Immer wenn ich merke, dass ich wieder anfange zu beißen, ist es an der Zeit, mich bewusst davon zu lösen und innerlich – bei aller Entschlossenheit – sanfter zu werden. Was ich mit „sanft und entschlossen“ meine, ist kein „rein in die Pause – raus aus der Pause“. Sondern ich meine eine andere Haltung.

Wenn wir uns von unserer Aufgabe mal für einen Moment lösen und etwa einen Spaziergang  machen, sollte nicht die Auszeit an sich das Ziel als Selbstzweck sein, sondern: wieder diese andere Haltung für uns zu finden. Eine Haltung, in der sich beim Gedanken an die Aufgabe unser Kiefer wieder lockert, damit wir aus dem Beiß-Modus rauskommen. Es ist eine Lockerung, aber eben keine Zerstreuung, weil die es uns nur umso schwerer macht, wieder zu einer guten Fokussierung zurückzufinden.

Viele Menschen glauben, dass Sanftheit und Entschlossenheit Gegensätze sind. Aber ich bin überzeugt, dass wir durchaus beides zusammenbringen und integrieren können.

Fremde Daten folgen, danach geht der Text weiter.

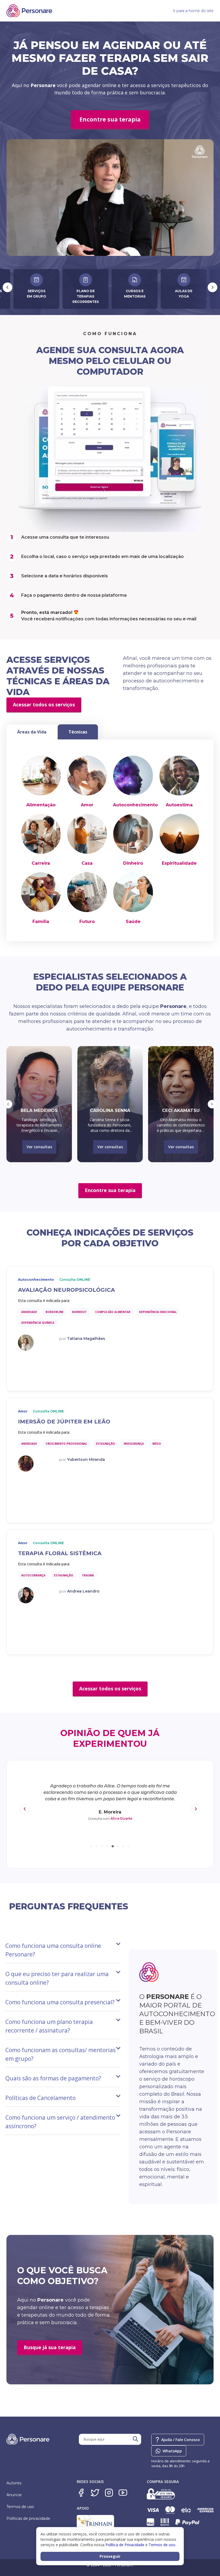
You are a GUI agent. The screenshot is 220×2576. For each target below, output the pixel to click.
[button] (8, 1104)
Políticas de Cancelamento (40, 2098)
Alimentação (41, 804)
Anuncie (14, 2494)
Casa (87, 863)
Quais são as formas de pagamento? (53, 2078)
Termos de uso (20, 2506)
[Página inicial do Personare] (29, 10)
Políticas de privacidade (28, 2518)
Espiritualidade (179, 863)
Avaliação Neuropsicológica (66, 1290)
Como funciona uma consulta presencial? (60, 2002)
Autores (13, 2483)
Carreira (41, 863)
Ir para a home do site (193, 10)
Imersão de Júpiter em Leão (64, 1421)
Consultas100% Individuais (184, 293)
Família (40, 921)
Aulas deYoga (85, 293)
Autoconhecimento (135, 804)
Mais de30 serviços (134, 293)
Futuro (87, 921)
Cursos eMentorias (36, 293)
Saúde (133, 921)
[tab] (31, 731)
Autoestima (179, 804)
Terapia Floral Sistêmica (59, 1553)
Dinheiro (133, 863)
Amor (87, 804)
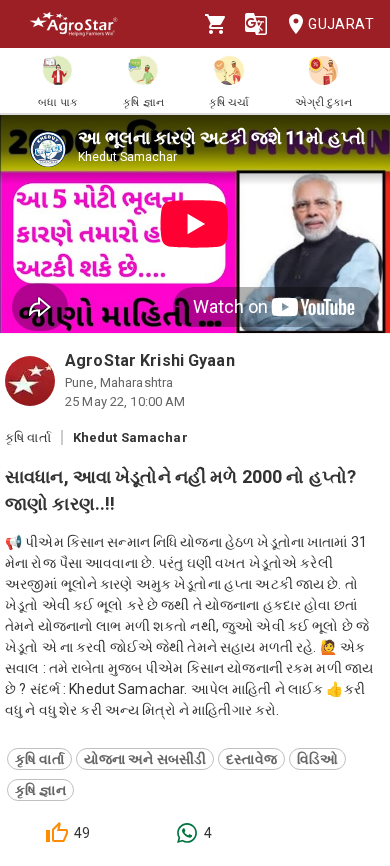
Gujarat (341, 24)
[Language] (256, 24)
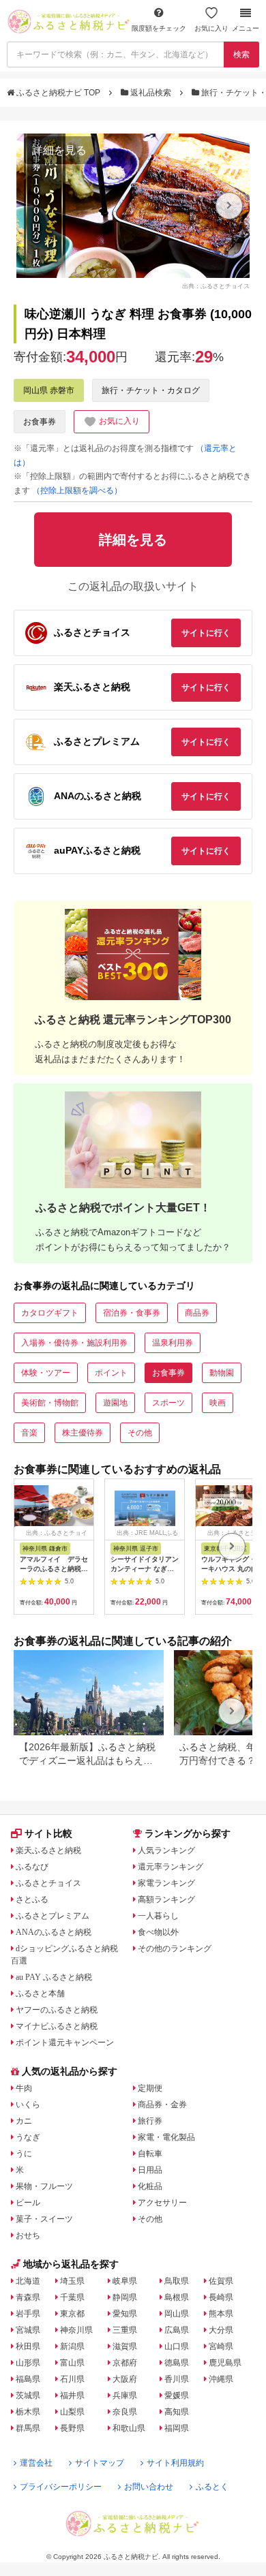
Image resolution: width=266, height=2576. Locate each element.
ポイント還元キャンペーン (65, 2042)
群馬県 (28, 2428)
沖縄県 (221, 2379)
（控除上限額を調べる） (77, 490)
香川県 (176, 2379)
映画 (217, 1403)
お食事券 (39, 421)
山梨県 (72, 2412)
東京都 (72, 2314)
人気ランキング (166, 1850)
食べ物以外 (158, 1932)
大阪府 (125, 2379)
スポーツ (168, 1403)
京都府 (125, 2363)
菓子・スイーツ (44, 2219)
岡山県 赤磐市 (48, 390)
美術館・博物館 (49, 1403)
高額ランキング (166, 1899)
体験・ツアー (45, 1373)
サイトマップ (99, 2463)
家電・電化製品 (166, 2137)
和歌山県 (129, 2428)
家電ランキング (166, 1883)
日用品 (150, 2170)
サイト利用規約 (175, 2463)
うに (24, 2154)
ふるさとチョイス (48, 1883)
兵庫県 (125, 2395)
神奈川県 (76, 2330)
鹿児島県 (225, 2363)
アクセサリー (162, 2203)
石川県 (72, 2379)
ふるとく (212, 2487)
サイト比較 (48, 1833)
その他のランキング (174, 1948)
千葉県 (72, 2297)
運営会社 (36, 2463)
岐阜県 (125, 2281)
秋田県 (28, 2346)
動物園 (221, 1373)
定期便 (150, 2088)
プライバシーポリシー (61, 2487)
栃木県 (28, 2412)
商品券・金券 (162, 2104)
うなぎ (28, 2137)
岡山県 (176, 2314)
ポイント (111, 1373)
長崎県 (221, 2297)
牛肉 (24, 2088)
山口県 (176, 2346)
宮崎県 (221, 2346)
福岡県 (176, 2428)
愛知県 (125, 2314)
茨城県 (28, 2395)
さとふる (32, 1899)
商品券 (197, 1313)
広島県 (176, 2330)
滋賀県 (125, 2346)
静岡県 (125, 2297)
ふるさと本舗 (40, 1993)
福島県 (28, 2379)
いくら (28, 2104)
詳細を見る (59, 150)
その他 (140, 1433)
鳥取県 (176, 2281)
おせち (28, 2235)
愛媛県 (176, 2395)
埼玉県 (72, 2281)
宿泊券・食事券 (131, 1313)
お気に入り (211, 28)
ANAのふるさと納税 (53, 1932)
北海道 (28, 2281)
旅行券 (150, 2121)
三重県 (125, 2330)
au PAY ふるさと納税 (54, 1977)
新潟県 (72, 2346)
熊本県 (221, 2314)
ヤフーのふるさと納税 (57, 2010)
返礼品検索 (150, 92)
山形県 (28, 2363)
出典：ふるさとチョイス (216, 285)
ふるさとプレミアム (52, 1916)
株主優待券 (82, 1433)
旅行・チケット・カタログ (151, 390)
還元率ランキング (170, 1867)
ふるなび (32, 1867)
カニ (24, 2121)
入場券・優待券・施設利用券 (74, 1343)
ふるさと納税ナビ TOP (58, 92)
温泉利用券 (172, 1343)
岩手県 (28, 2314)
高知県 (176, 2412)
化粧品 (150, 2186)
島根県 (176, 2297)
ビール (28, 2203)
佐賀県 (221, 2281)
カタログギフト (49, 1313)
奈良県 (125, 2412)
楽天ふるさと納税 (48, 1850)
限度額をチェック (159, 28)
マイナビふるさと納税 (57, 2026)
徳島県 (176, 2363)
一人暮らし (158, 1916)
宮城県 (28, 2330)
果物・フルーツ (44, 2186)
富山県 (72, 2363)
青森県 (28, 2297)
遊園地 (115, 1403)
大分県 (221, 2330)
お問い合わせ (148, 2487)
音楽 (29, 1433)
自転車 (150, 2154)
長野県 (72, 2428)
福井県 (72, 2395)
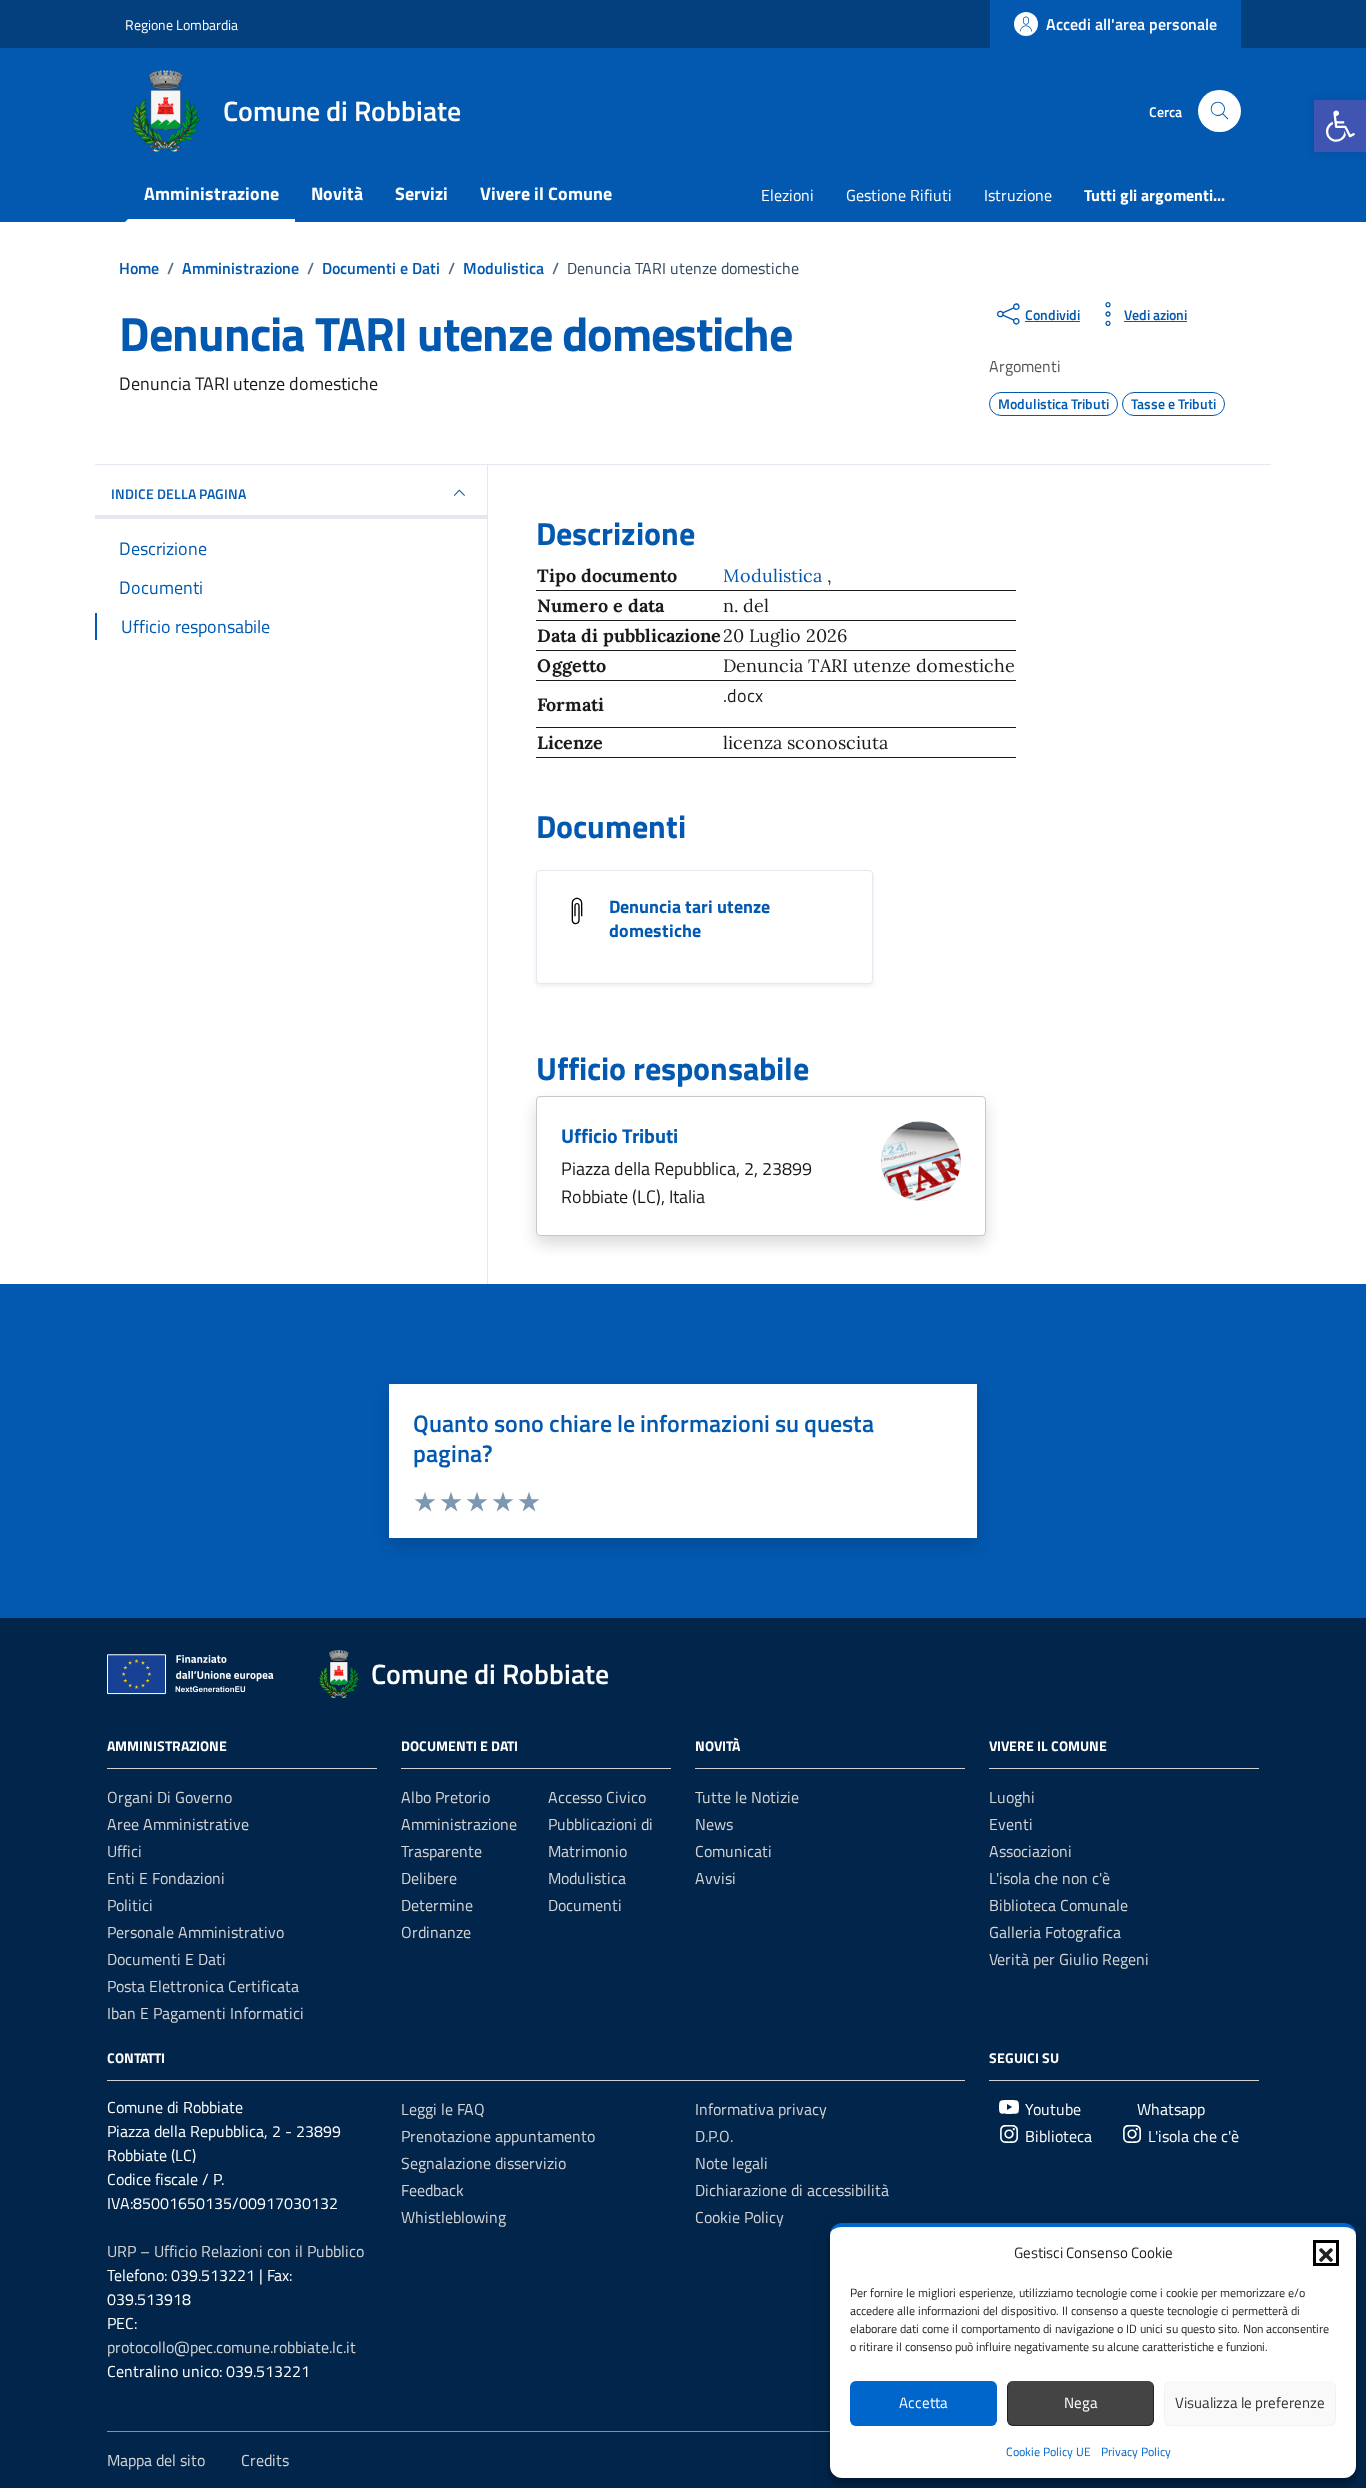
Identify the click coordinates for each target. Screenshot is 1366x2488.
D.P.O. (714, 2136)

Das ist eine Form von Gewaltfreiheit: dass ich entschlossen meinen Weg gehe, aber mich nicht dazu zwinge, nicht in eine Gewalt mir selbst gegenüber verfalle. Nicht in ein „Augen zu und durch“ gehe, sondern mir sage: Ich mache jetzt eine Pause, damit ich wieder neue Energie habe.

So ist es keine Flucht, sondern es geht immer noch um die Ausrichtung auf die Aufgabe. Ich bleibe dran, ich habe meinen Fokus gesetzt, das ist mein Schwerpunkt, und ich will und werde mich nicht davon abbringen lassen. Es ist kein „weg von“, sondern ein „hin zu“.

 

Sanftes Schubsen

Für diese sanfte, aber entschlossene Haltung ist es Voraussetzung, dass überhaupt noch Energie vorhanden ist. Denn wer aus dem letzten Loch pfeift, beginnt zu kämpfen und kann nicht mehr sanft sein. Wir benötigen dafür also noch ein paar Reserven, sodass wir das Gefühl für unseren Energiezustand noch nicht völlig verloren haben.

Der Sinn der Pause ist es, dass ich mich wieder innerlich sammeln kann, mich mehr darin betrachte, wie ich mich eigentlich fühle. Die Beobachtung meiner selbst kann mir Auskunft darüber geben: Wie bin ich denn in meiner Haltung mit dieser Aufgabe, wenn ich sie sanft und entschlossen erfülle? Wie kann ich meine Aufgaben in dieser anderen Haltung angehen? Wie ist das, wenn ich mich meinem Text sanfter widme oder meiner Steuererklärung oder dem Bügeln?

Das sollte sanft sein, doch es schließt einen sanften Druck nicht aus. Es gibt auch so etwas wie ein sanftes Schubsen, ohne Gewalt, achtsam mir gegenüber, und ohne mein Ziel aus den Augen zu verlieren.

Eine Verbindung zwischen Sanftheit und Entschlossenheit, von Loslassen und Durchhalten  tut uns gut, weil wir dann aus der Haltung herauskommen: Durchhalten sei Quatsch, sei ja nur Askese, das Leben zu genießen hätte Priorität. Denn in dieser Haltung würde uns ein Teil unserer Stärke verloren gehen.

Es ist etwas Gutes und Wertvolles für uns alle, wenn wir dazu in der Lage sind, zielorientiert zu handeln. Wenn wir auch bei größeren Aufgaben wirklich durchhalten – Aufgaben, die wir eben nicht voller verkrampfter Anstrengung in einem Rutsch erledigen müssen, sondern die wir mit Pausen sanft unterteilen –  dann können wir entschlossen und wirklich gestärkt wieder zurückkommen.

Ich wünsche Ihnen, dass Sie zu dieser Haltung finden können. Und bitte drücken Sie mir die Daumen, dass auch mir das in meinem Urlaub gelingt, in den ich mich nun hiermit verabschiede.